- **INSTRUCTIONS FOR THE TASK**
Images in the records should be skipped while the rest is transcribed verbatim.

(GIVEN DATA Opens)

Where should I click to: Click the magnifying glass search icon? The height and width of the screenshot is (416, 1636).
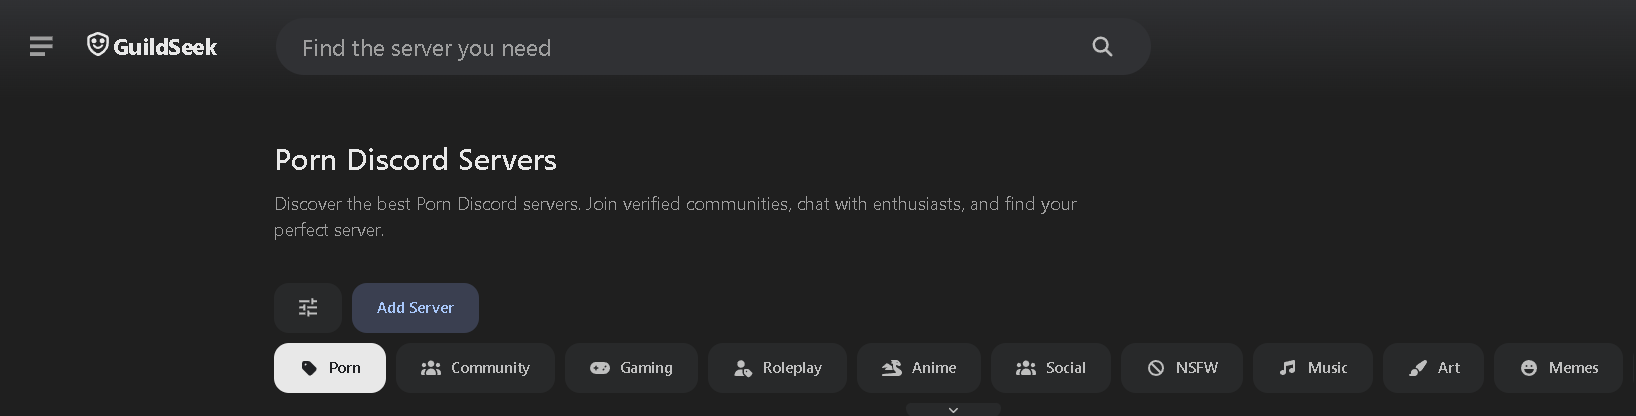(1102, 46)
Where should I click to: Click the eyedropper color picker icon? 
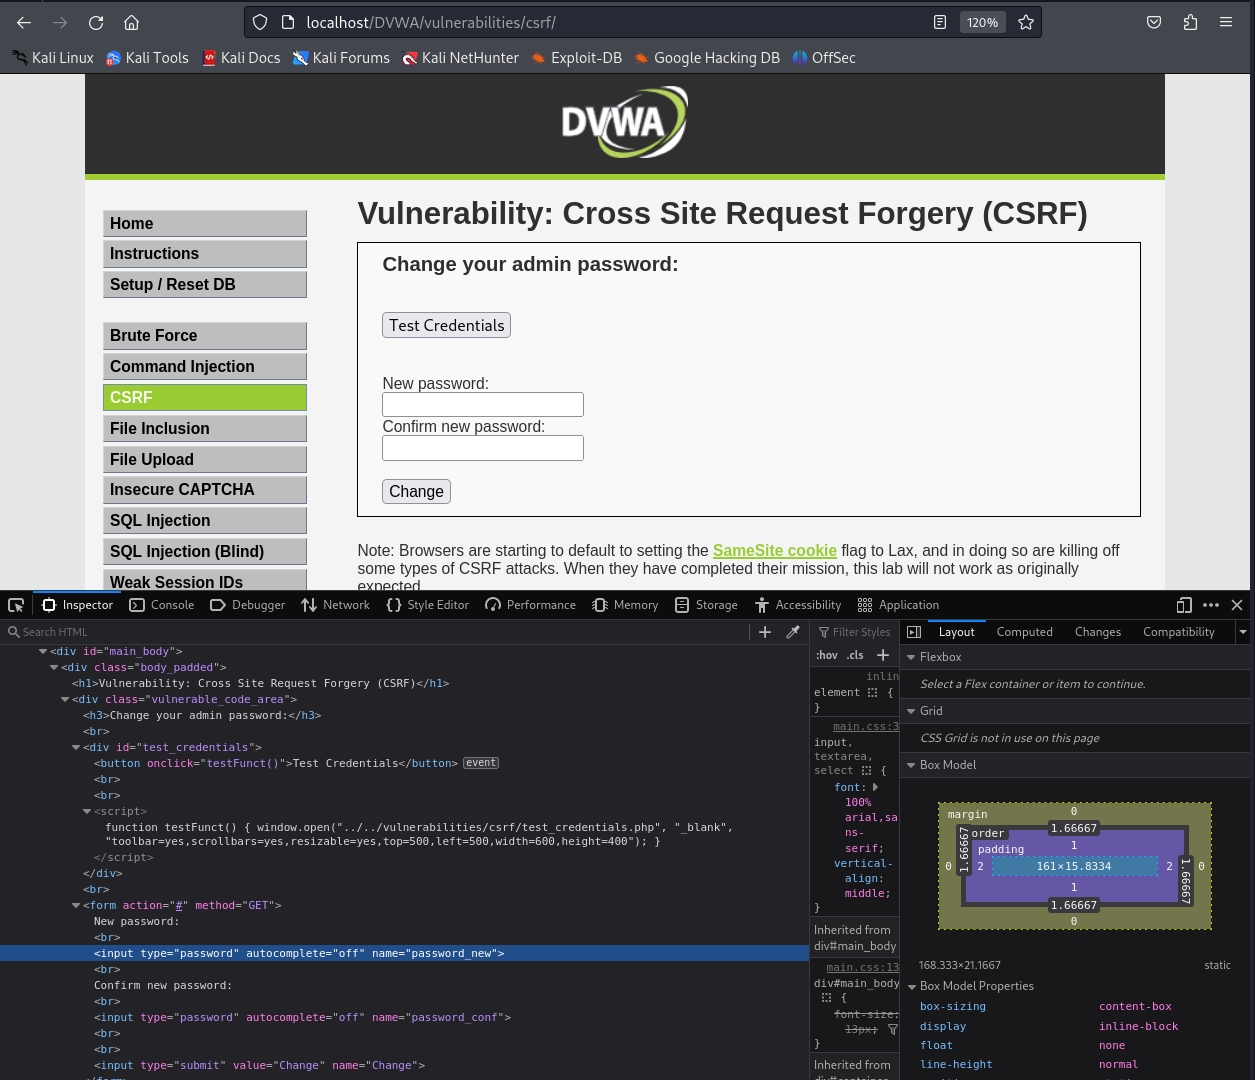coord(793,632)
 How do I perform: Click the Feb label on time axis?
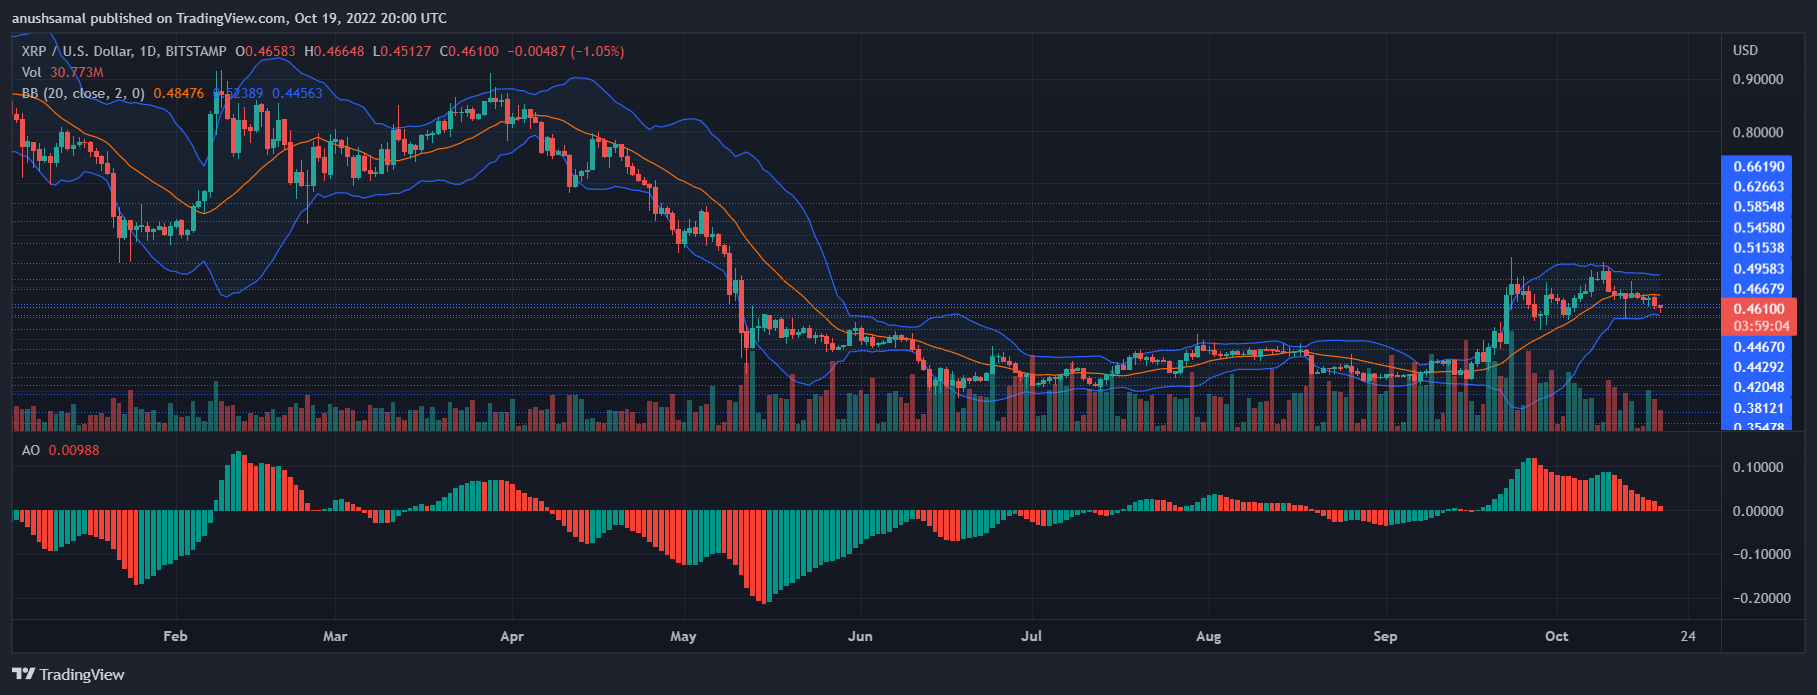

(GIVEN DATA Closes)

- **OUTPUT**
Where should I click to: Click the magnifying glass search icon? The height and width of the screenshot is (416, 1636).
(1102, 46)
Where should I click to: Click the eyedropper color picker icon? 
coord(793,632)
 How do I perform: Click the Feb label on time axis?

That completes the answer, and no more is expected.